We are desperate for any stories that re-assure us our lives have a higher pattern and the cosmos cares about us. This explains the success of Paulo Coehlo, another peculiarly insipid writer. It also explains why magical realism has flourished in western reading markets in the last 40 years – western readers desperately want a holiday from scientific rationalism, so they read some charming magical realist book from South America, or a book by a white Canadian pretending to be Indian, and for a while they can imagine themselves back in the world of meaning and magic.

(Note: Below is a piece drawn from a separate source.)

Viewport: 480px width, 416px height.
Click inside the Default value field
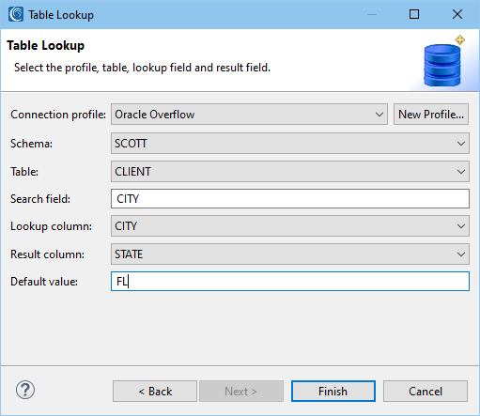290,282
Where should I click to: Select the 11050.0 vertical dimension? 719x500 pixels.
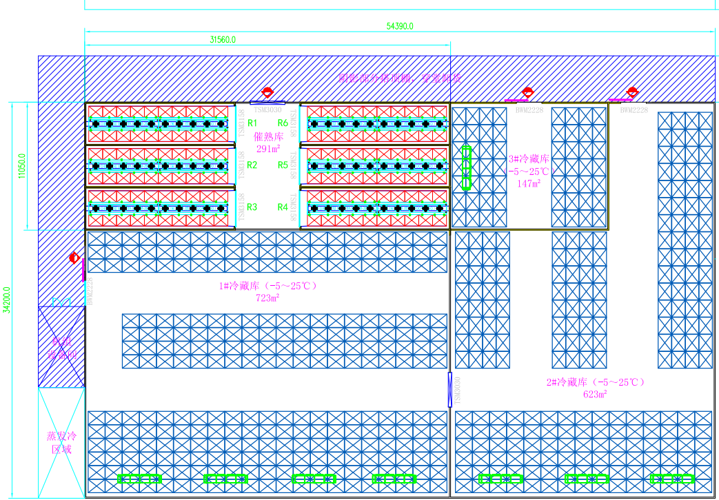pos(22,166)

But I think we need a better way to ‘choose between myths’ than whatever feels good or sounds pretty. We need to find a way to hold myths to some sort of account – scientific, ethical, rational. We need to find a way to live that connects both our rational, sceptic pre-frontal cortex (Socrates) and the rest of our brain with all its capacity for ecstasy, awe and emotional abandon (Dionysus). At the moment, these two parts of our psyche are somewhat dissevered. Or rather, the Dionysiac has been pushed to the margins by the scientific revolution, into pop culture, which is why pop suddenly became the most powerful thing in western culture in the 1950s.
Gray’s book ends with a strange and rather interesting reach towards ‘godless mysticism’. He tells us about JA Baker, a man who for years would go off tracking a peregrine falcon, simply watching it, and trying to see the world through its eyes. Imagine if we could look on the world like animals, Gray wonders, without needing to change or redeem it, simply seeing it. Well, as myths go I don’t think that one’s particularly going to take off, though Gray’s books certainly sold quickly enough at our event. But Gray is asking the right questions.
As climate change continues to rough up our humanist optimism, I have no doubt we are going to start looking around for myths to give us a stronger sense of meaning and hope in a more cruel and uncertain world. A big challenge of this century, then, will be finding a way to balance myth with scientific rationalism, finding a way to achieve the psychic consolation of myth without abandoning the gains of science.